0

I have a set of data with two categories. I want to draw a highchater scatter plot in r with each category has its own color and independent regression line of itself. I used a for loop to realize the different color and calculated two points of my regression line. The question is, I only can draw one regression line on the scatter plot. I tried to draw the line in the loop or use %>% to add a line. Neither of them worked.And I also cannot add title to this chart.
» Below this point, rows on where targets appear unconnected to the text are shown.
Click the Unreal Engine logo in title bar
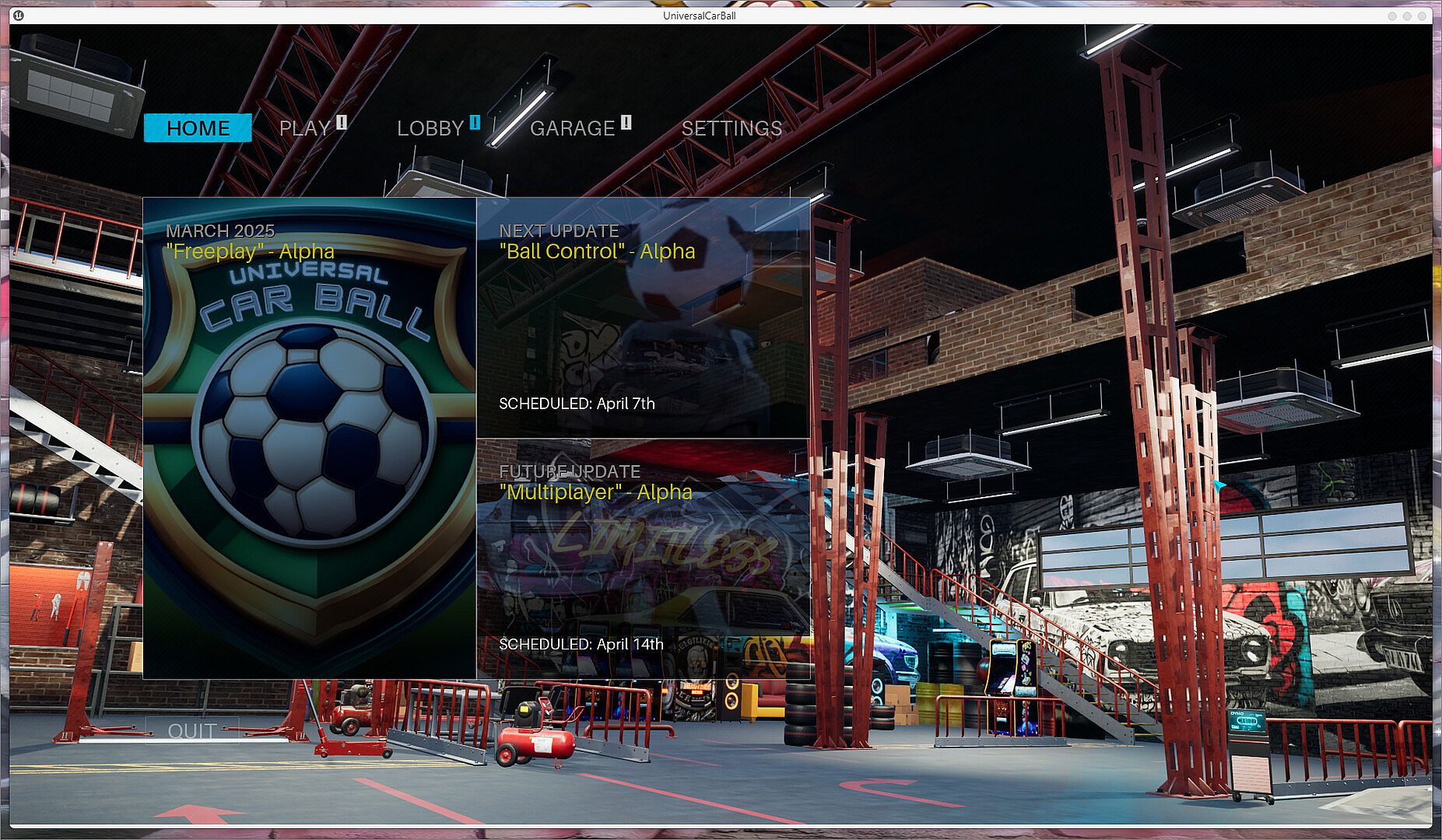Screen dimensions: 1442x840 coord(19,16)
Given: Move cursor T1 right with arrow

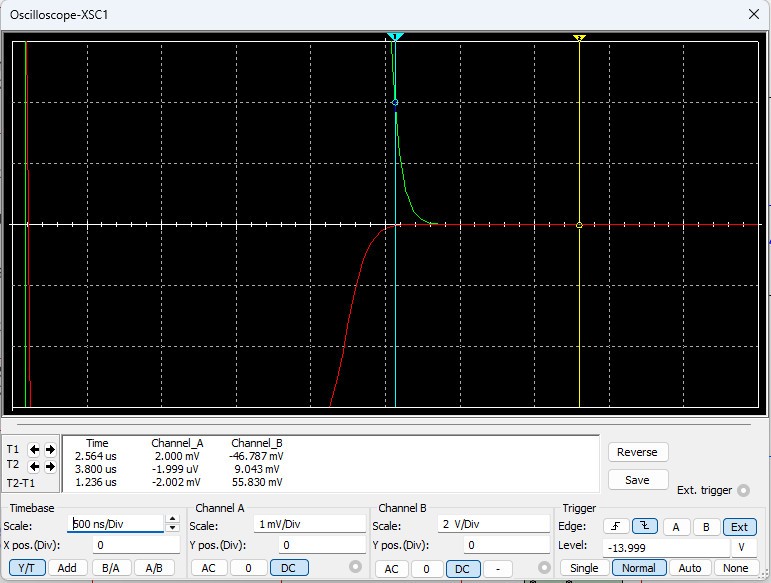Looking at the screenshot, I should [50, 450].
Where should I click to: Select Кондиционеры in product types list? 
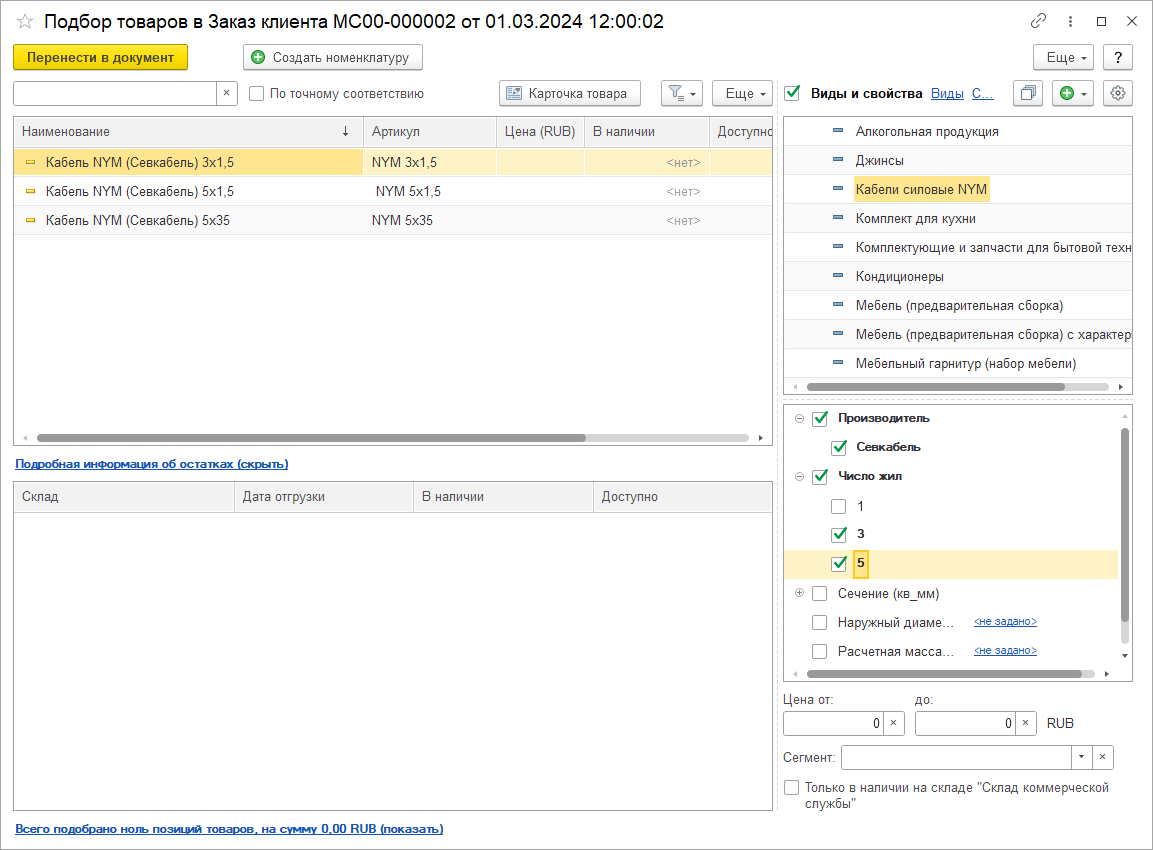pos(899,276)
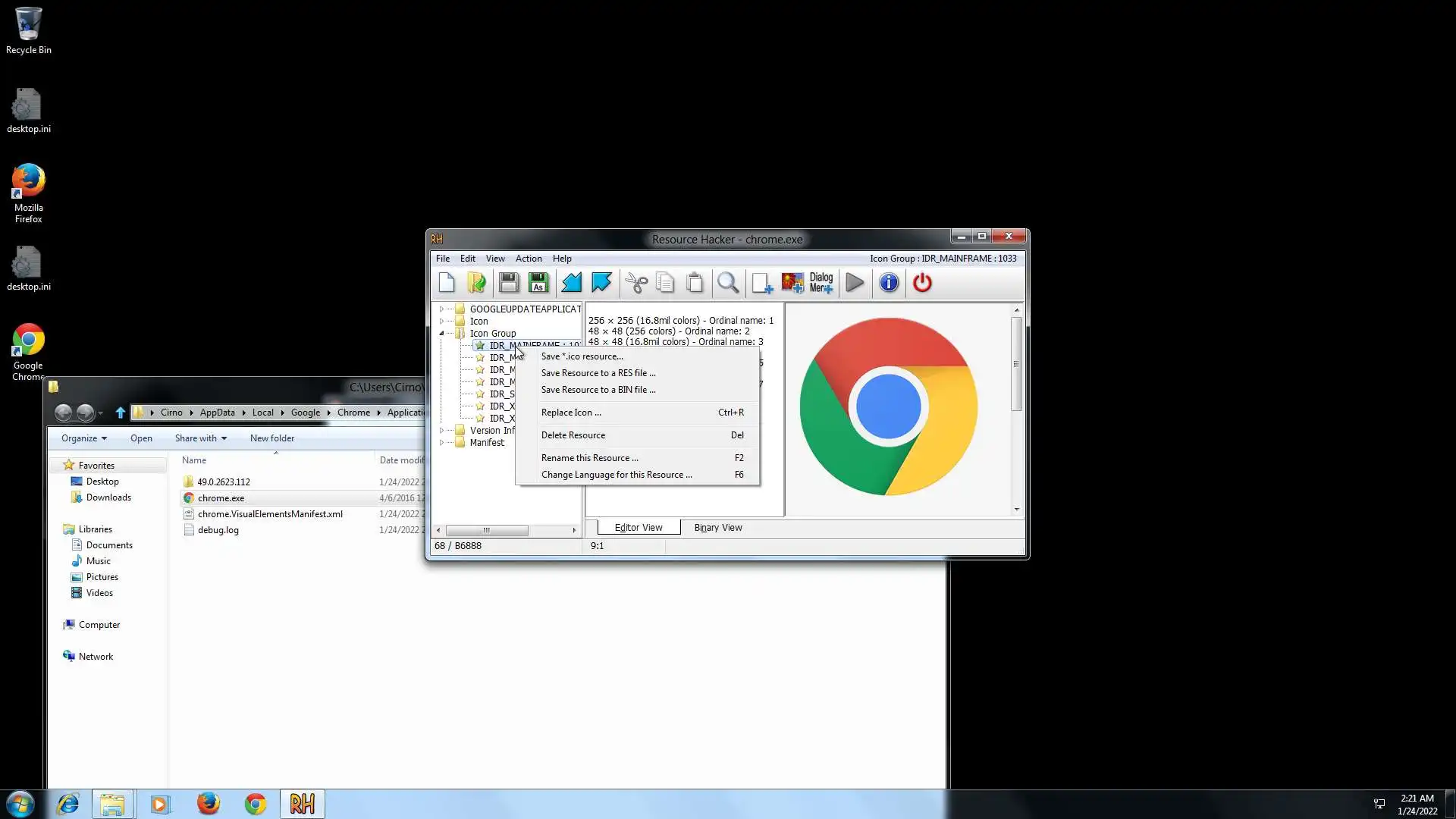Collapse the Icon Group tree node
Viewport: 1456px width, 819px height.
click(442, 334)
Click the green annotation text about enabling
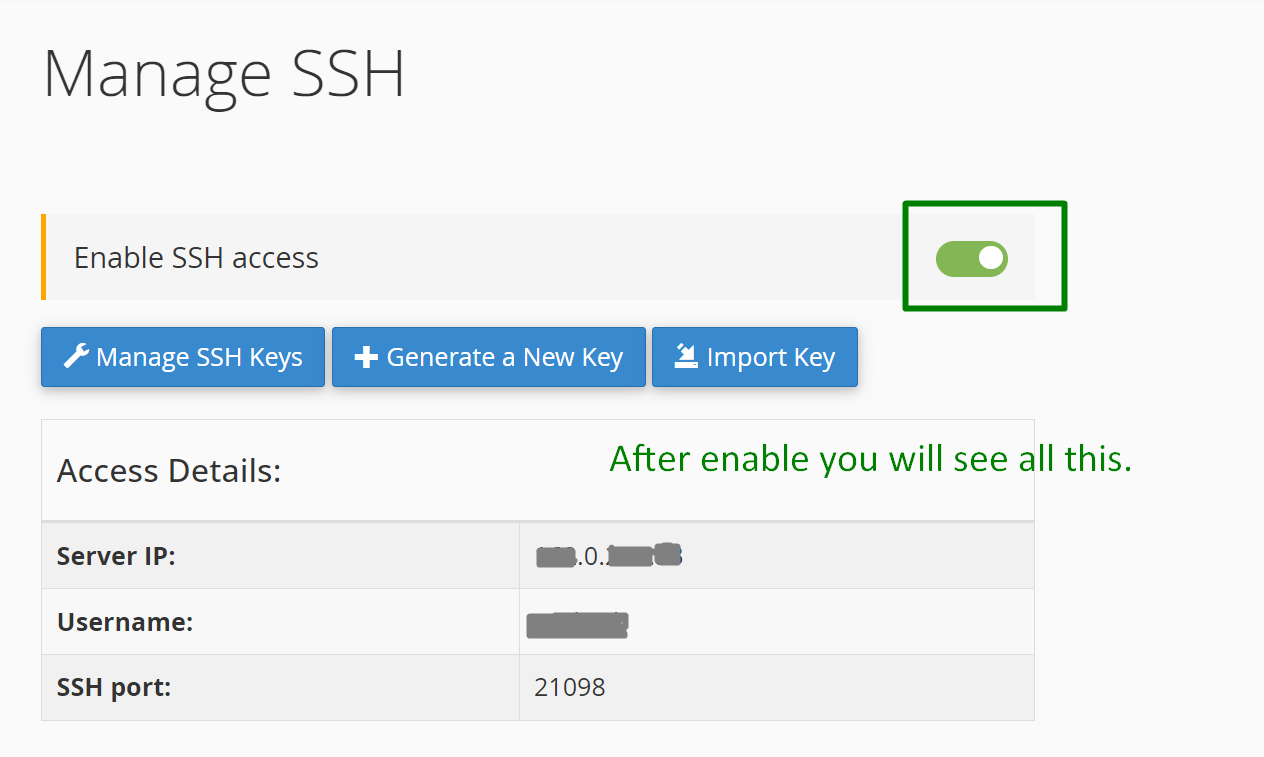Image resolution: width=1264 pixels, height=757 pixels. pyautogui.click(x=870, y=459)
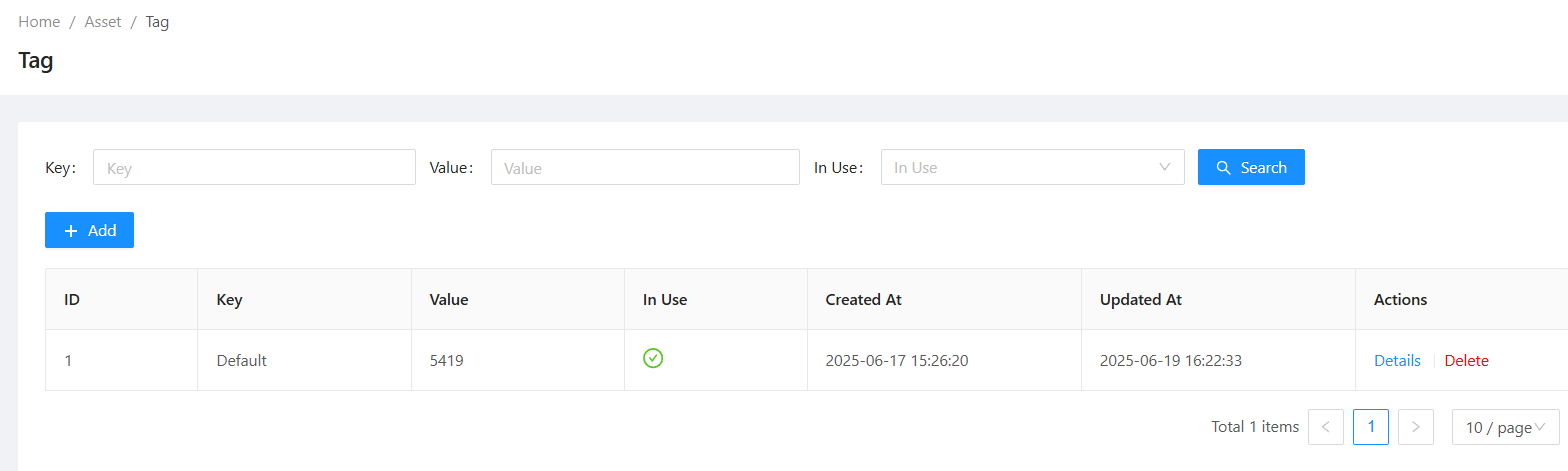The height and width of the screenshot is (471, 1568).
Task: Expand the 10 / page size selector
Action: pyautogui.click(x=1505, y=427)
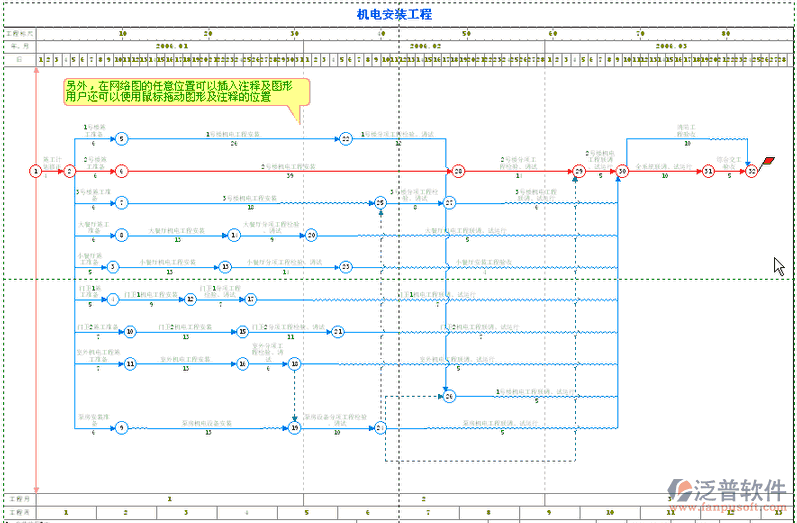Select node 19 on the bottom row

[294, 428]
Here is my code.

data<-data.frame(gene=rnorm(20),metab=rnorm(20),type=sample(0:1,1000,rep=TRUE))[1:20,]]
b<-glm(data$metab~data$gene+data$type+data$gene:data$type)
coefficients<-t(b$coefficients)
i<-coefficients[,1]
g<-coefficients[,2]
c2<-coefficients[,3]
g.c2<-coefficients[,5]

u<-matrix(c(1,0))
type1<-u[1,1]
type2<-u[2,1]

largest1<- max(data$gene[data$type==type1])
largest2<-max(data$gene[data$type==type2])
min1<-min(data$gene[data$type==type1])
min2<-min(data$gene[data$type==type2])

line1<-data.frame(x=c(largest1,min1),y=c(g*largest1+i,min1*g+i))
line2<-data.frame(x=c(largest2,min2),y=c(g*largest2+g.c2*largest2+i+c2,min2*g+i+c2))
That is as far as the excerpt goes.